Cole Murphy

No. 16
- Position: Kicker

Personal information
- Born: April 12, 1996 (age 30) Burbank, California, U.S.
- Listed height: 6 ft 3 in (1.91 m)
- Listed weight: 215 lb (98 kg)

Career information
- College: Syracuse
- NFL draft: 2018 (undrafted)

Career history
- San Diego Fleet (2019)*; Arizona Cardinals (2019)*; Michigan Panthers (2022–2023);
- * Offseason or practice squad member only

Career USFL statistics
- Field goals made: 12
- Field goals attempted: 13
- Field goal %: 81.8

= Cole Murphy =

American football player (born 1996)

Cole Murphy (born April 12, 1996) is an American former football placekicker. Originally signed during week 5 of the 2022 USFL season, Murphy became one of the league's most consistent kickers.
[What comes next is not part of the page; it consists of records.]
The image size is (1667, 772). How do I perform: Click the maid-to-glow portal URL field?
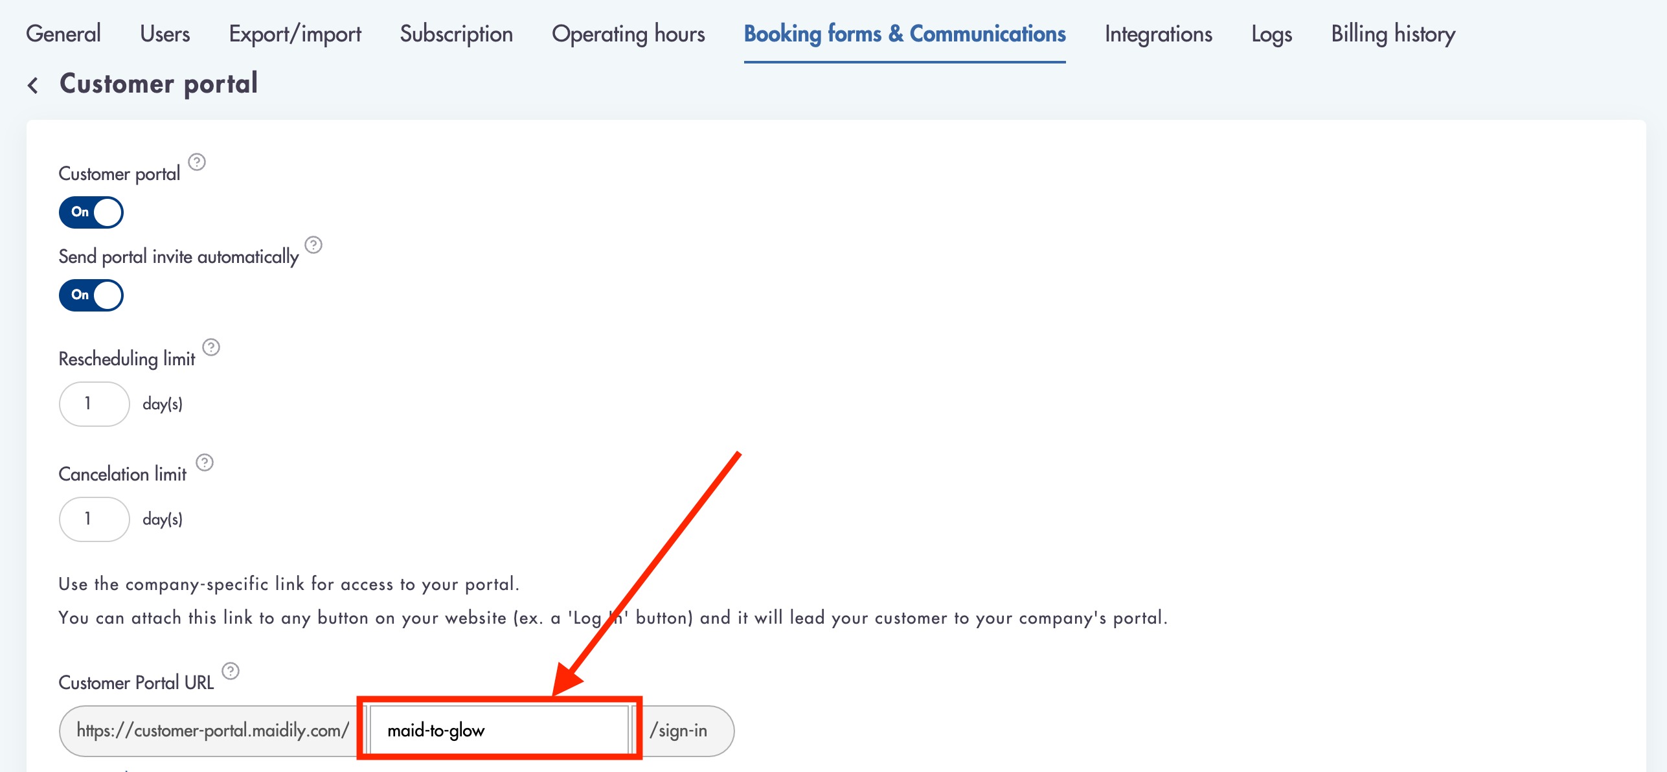500,731
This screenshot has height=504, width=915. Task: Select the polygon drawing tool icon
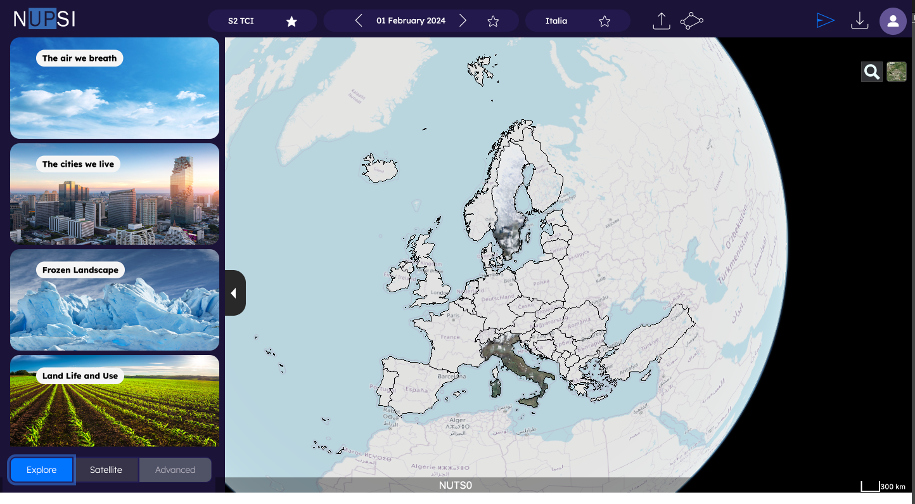click(x=691, y=21)
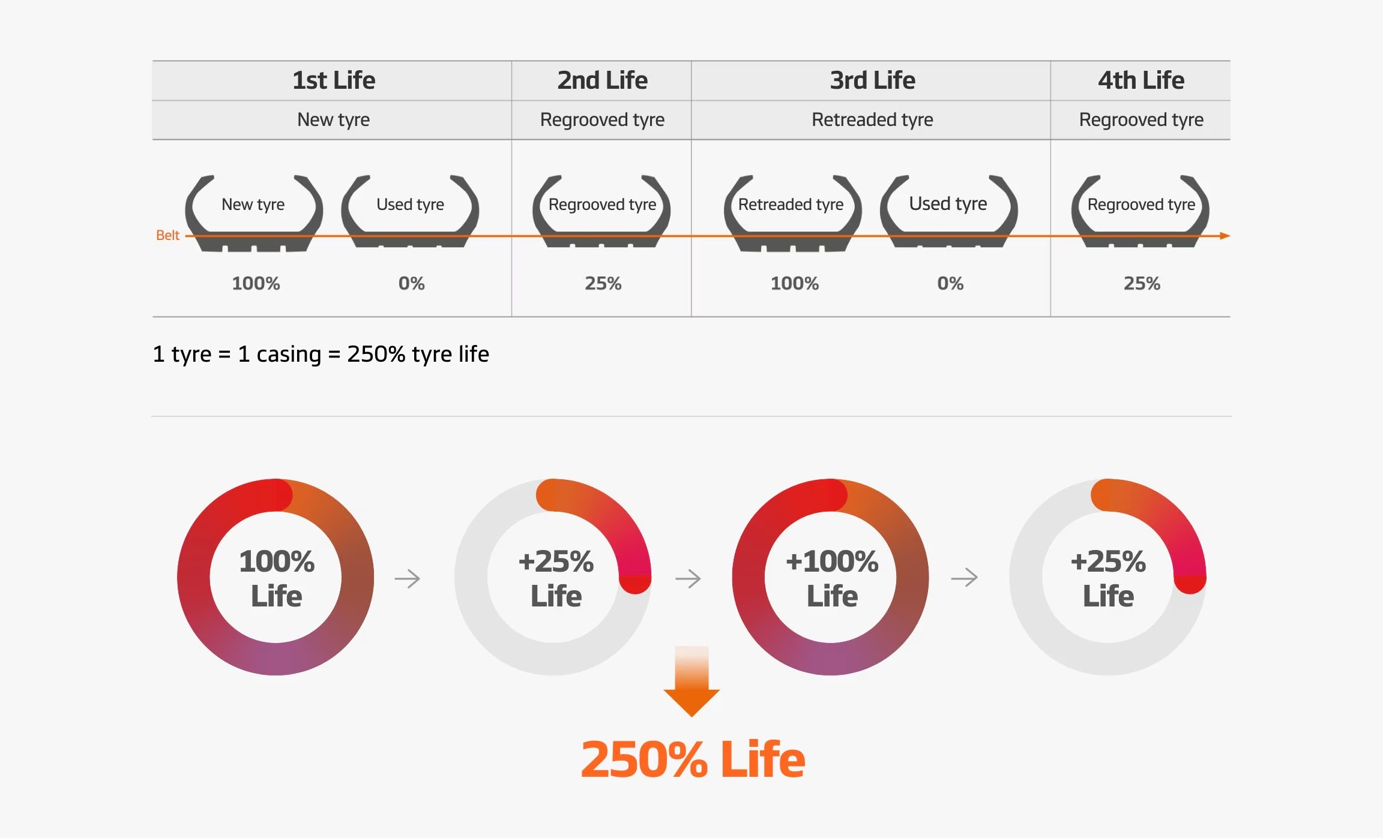Click the New tyre cross-section icon
1383x838 pixels.
click(x=254, y=213)
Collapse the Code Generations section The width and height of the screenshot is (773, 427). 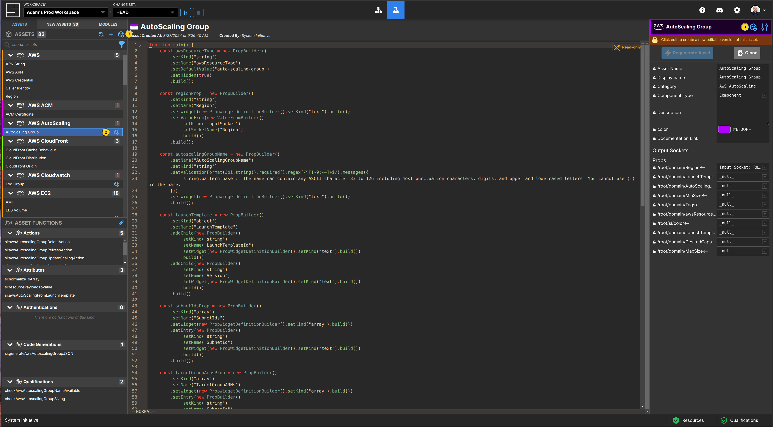[x=10, y=344]
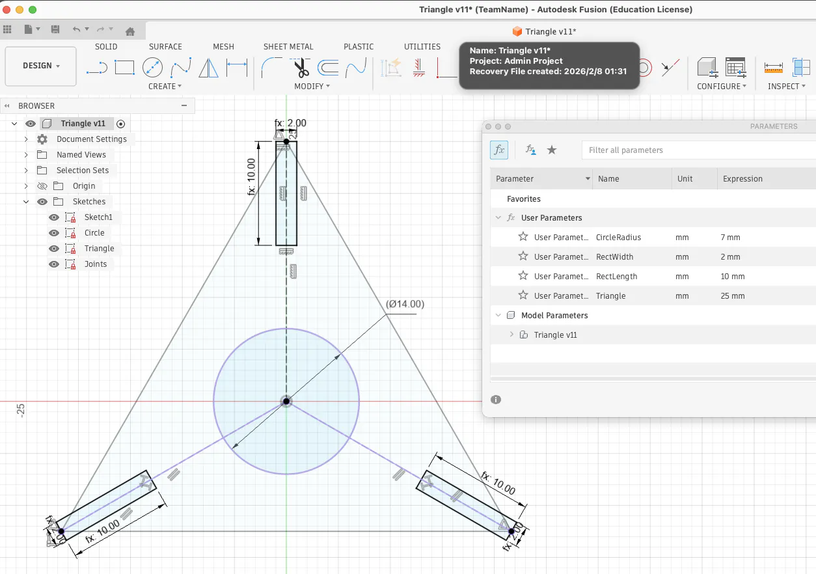Click the Home view icon in toolbar

click(x=129, y=29)
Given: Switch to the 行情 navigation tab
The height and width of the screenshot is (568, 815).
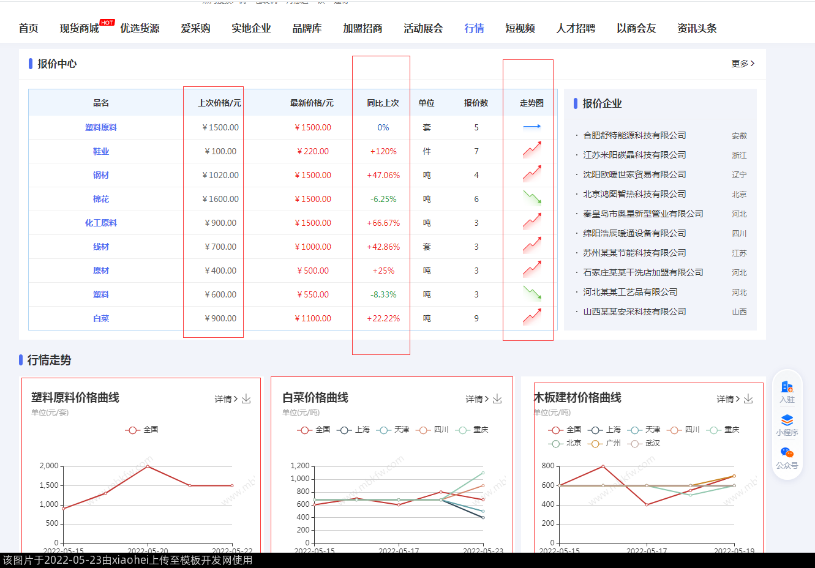Looking at the screenshot, I should 474,28.
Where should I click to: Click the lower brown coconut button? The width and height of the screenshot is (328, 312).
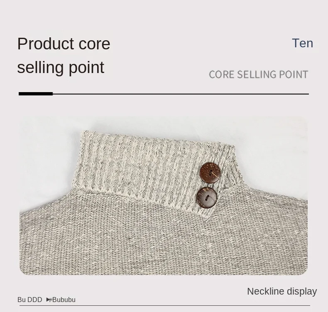click(x=207, y=197)
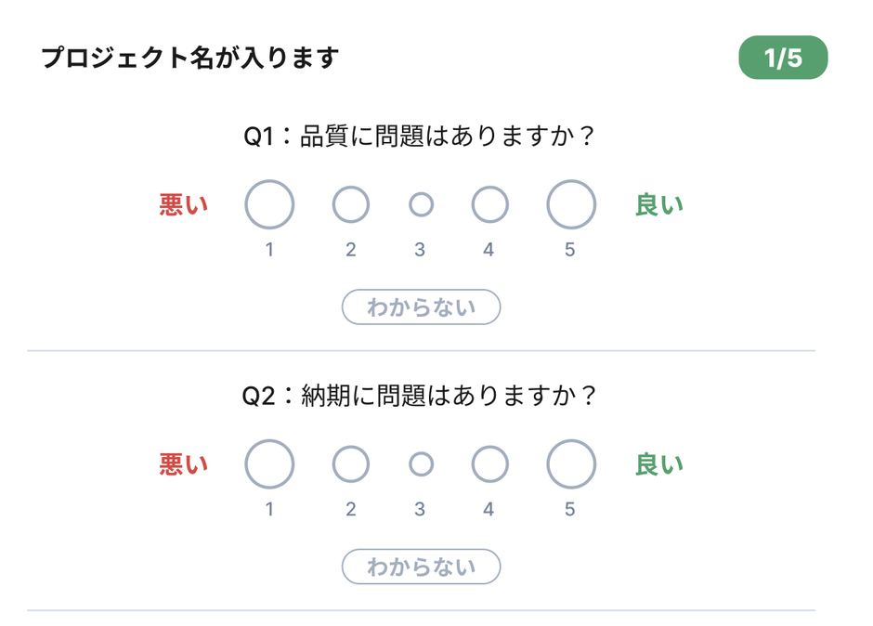The width and height of the screenshot is (873, 626).
Task: Click the green 1/5 progress badge
Action: (784, 56)
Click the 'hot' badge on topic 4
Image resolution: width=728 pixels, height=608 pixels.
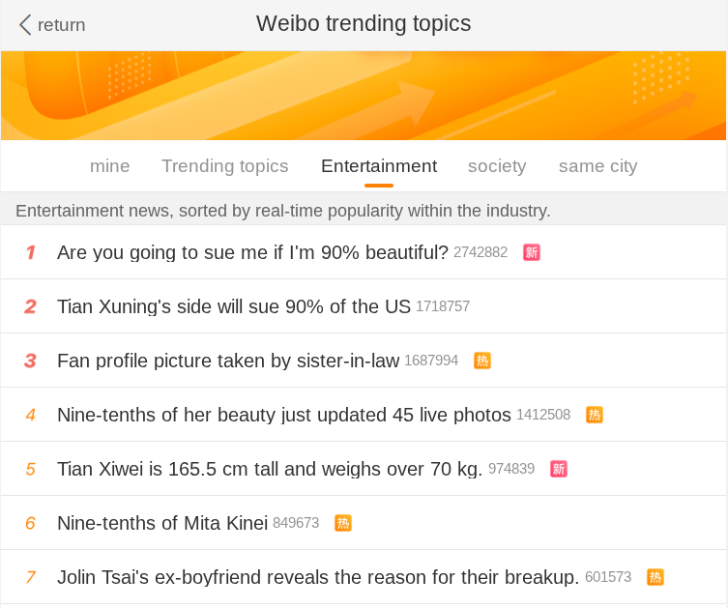coord(595,415)
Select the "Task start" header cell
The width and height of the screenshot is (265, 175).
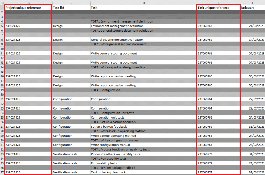point(247,8)
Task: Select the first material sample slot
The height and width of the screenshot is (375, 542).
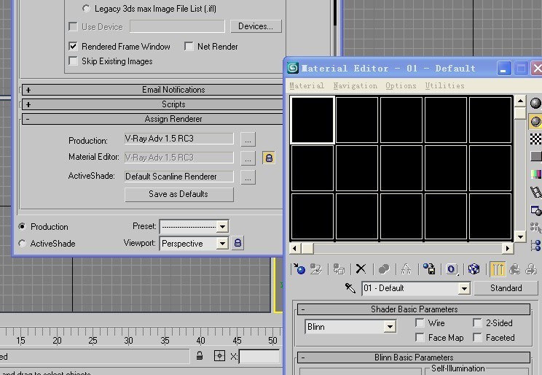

He played college football at Syracuse.

==Professional career==
=== San Diego Fleet ===
Murphy went undrafted during the 2018 NFL draft, but signed with the San Diego Fleet of the Alliance of American Football for their 2019 season.

=== Arizona Cardinals ===
Murphy then signed with the Arizona Cardinals to their practice squad, but was released during preseason roster cuts.

=== Michigan Panthers ===
Murphy then spent the next two years away from football before being signed by the Michigan Panthers during the 2022 USFL season, where he remains as the Panthers' all-time leading scorer.

Murphy re-signed with the Panthers on September 7, 2023. On January 15, 2024, he was selected by the Panthers in the fourth round of the Super Draft portion of the 2024 UFL dispersal draft. He was released on March 10, 2024.